— begin —
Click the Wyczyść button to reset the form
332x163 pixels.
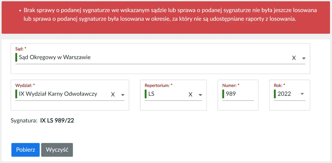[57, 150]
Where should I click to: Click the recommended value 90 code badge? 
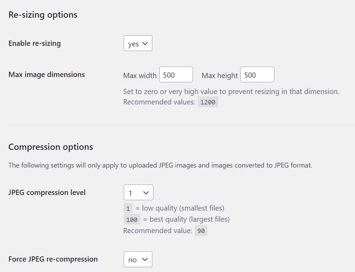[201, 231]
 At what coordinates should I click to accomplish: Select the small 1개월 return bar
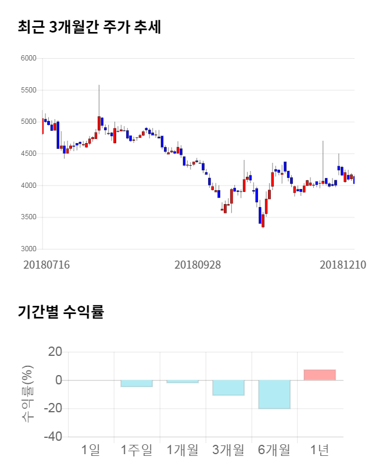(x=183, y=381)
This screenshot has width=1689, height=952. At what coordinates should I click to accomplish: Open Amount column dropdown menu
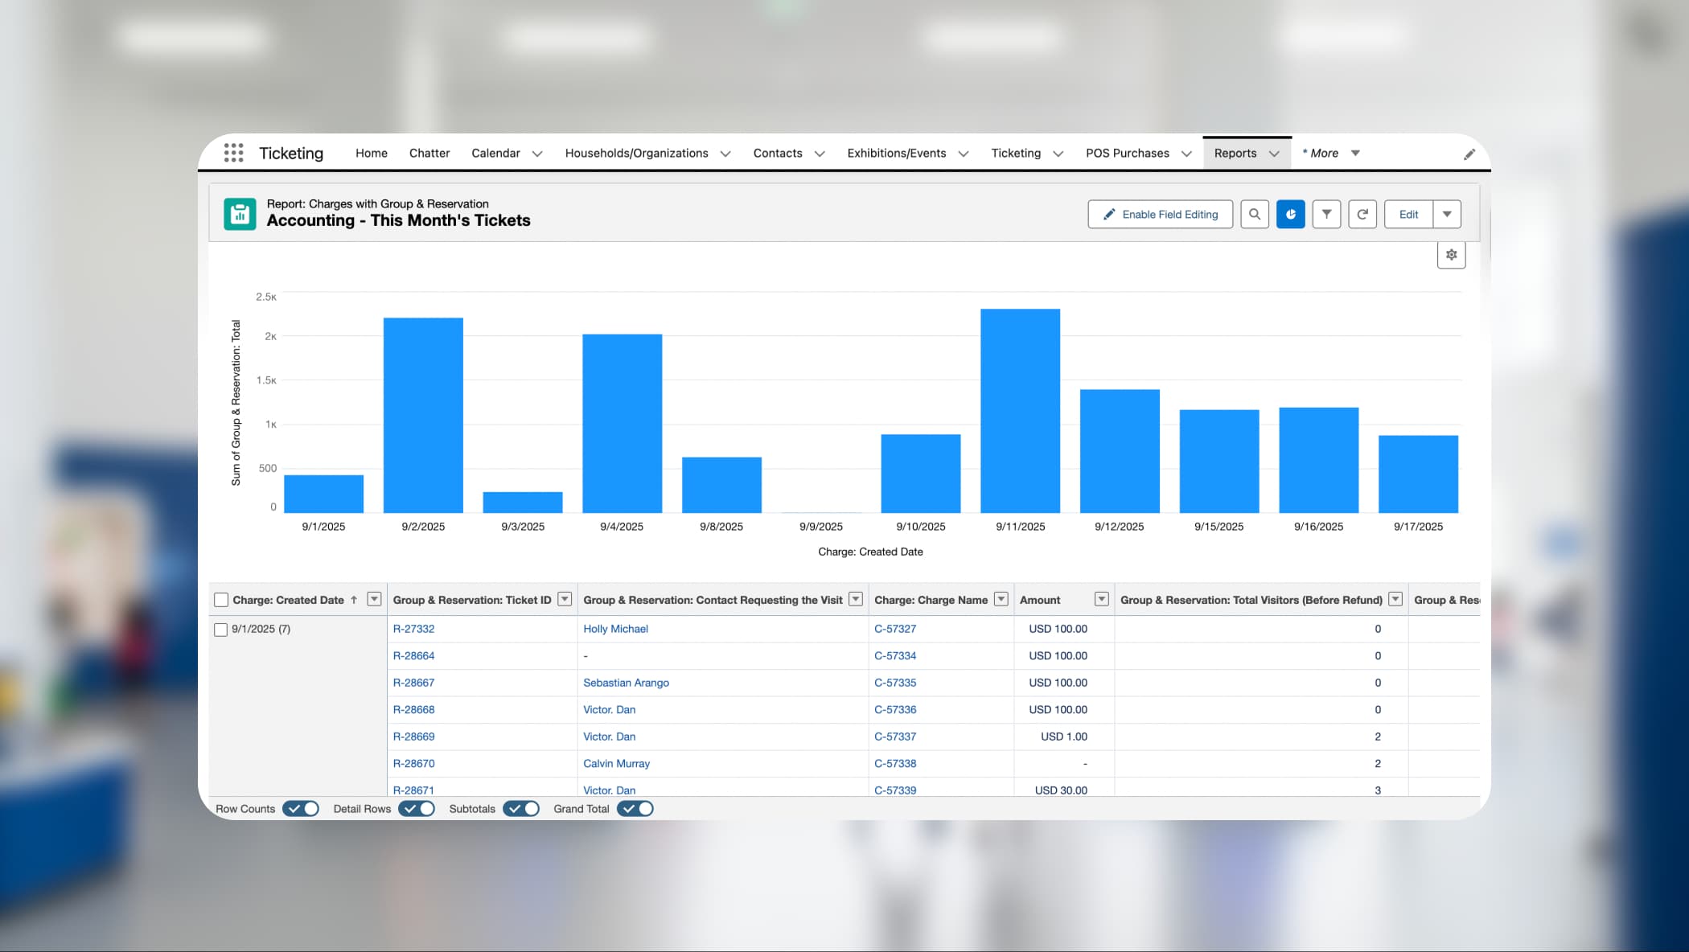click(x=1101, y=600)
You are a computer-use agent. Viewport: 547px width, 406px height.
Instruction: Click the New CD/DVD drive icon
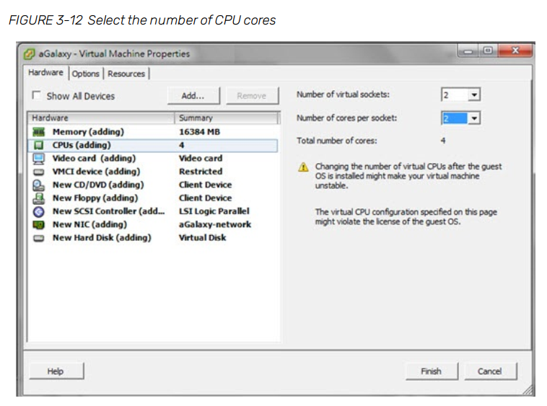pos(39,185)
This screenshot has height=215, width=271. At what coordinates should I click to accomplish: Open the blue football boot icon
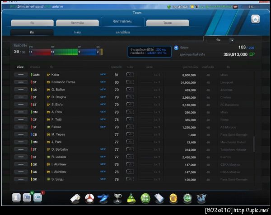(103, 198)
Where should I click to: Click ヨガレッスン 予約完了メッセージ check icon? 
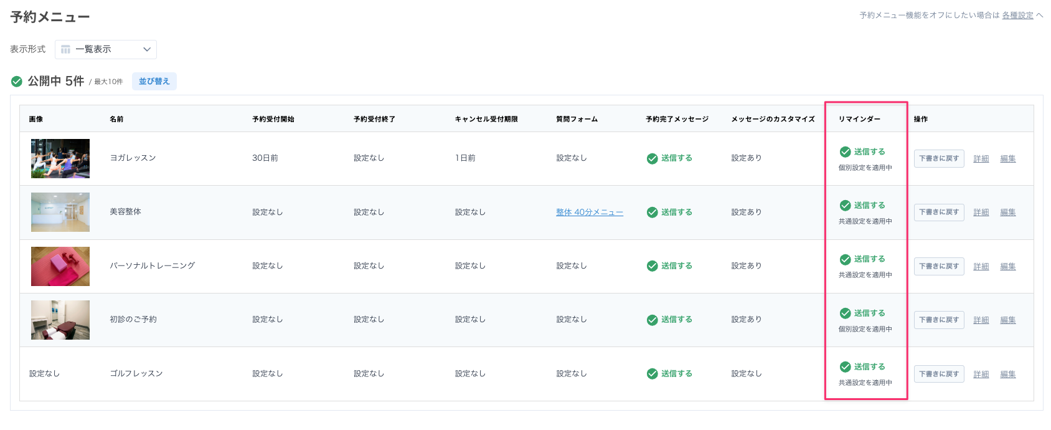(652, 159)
— end —
— begin —
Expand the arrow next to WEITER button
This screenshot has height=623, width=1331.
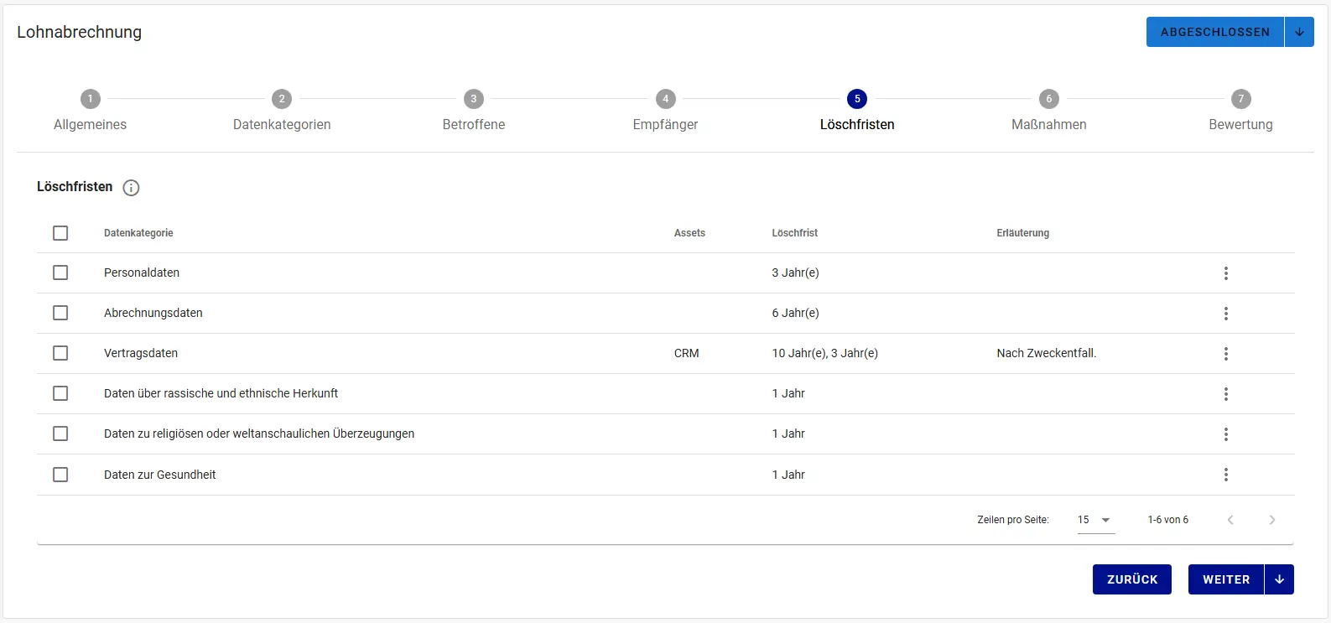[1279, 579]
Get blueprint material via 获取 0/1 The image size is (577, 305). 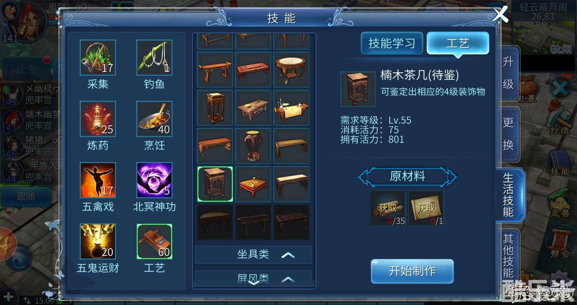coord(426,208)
— end —
— begin —
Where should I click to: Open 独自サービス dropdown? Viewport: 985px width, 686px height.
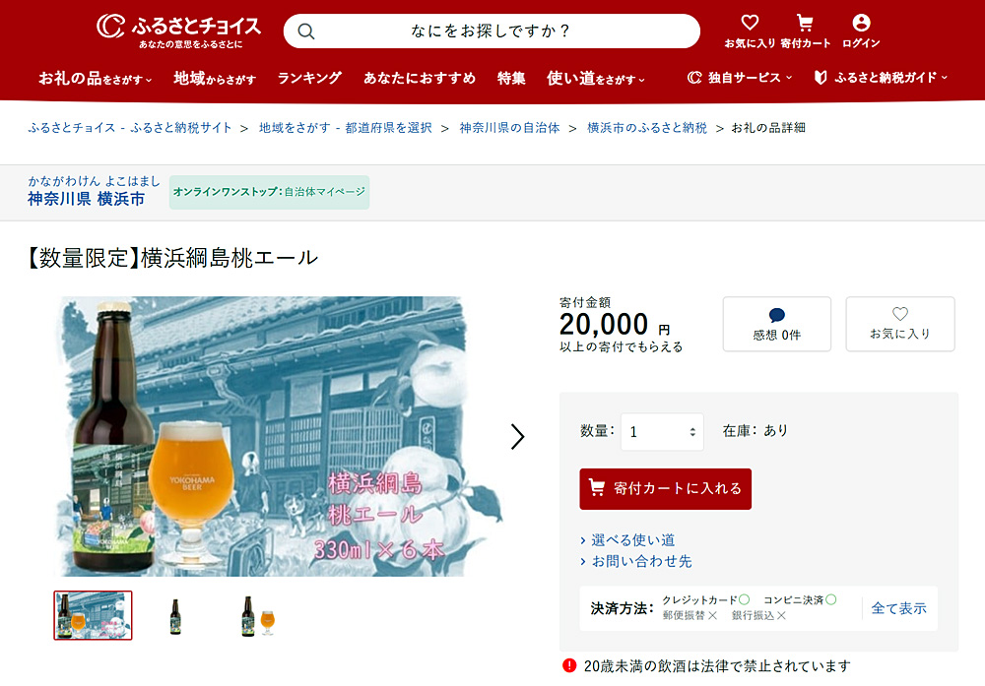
— end —
Could you rewrite the records from the line with "Click the Wyczyść button to reset the form" to the line with "click(x=1101, y=600)", requests included, and shift every answer coordinate by -98? Please leave the pictures out.

Click the Wyczyść button to reset the form
332x163 pixels.
[-41, 52]
Where should I click to: Click the recommended value 90 code badge? 
[103, 133]
 At what coordinates should I click to accomplish: Select the small 1개월 return bar
(x=85, y=283)
This screenshot has width=1689, height=952. At what coordinates should I click to accomplish: Open Amount column dropdown menu
click(x=1003, y=502)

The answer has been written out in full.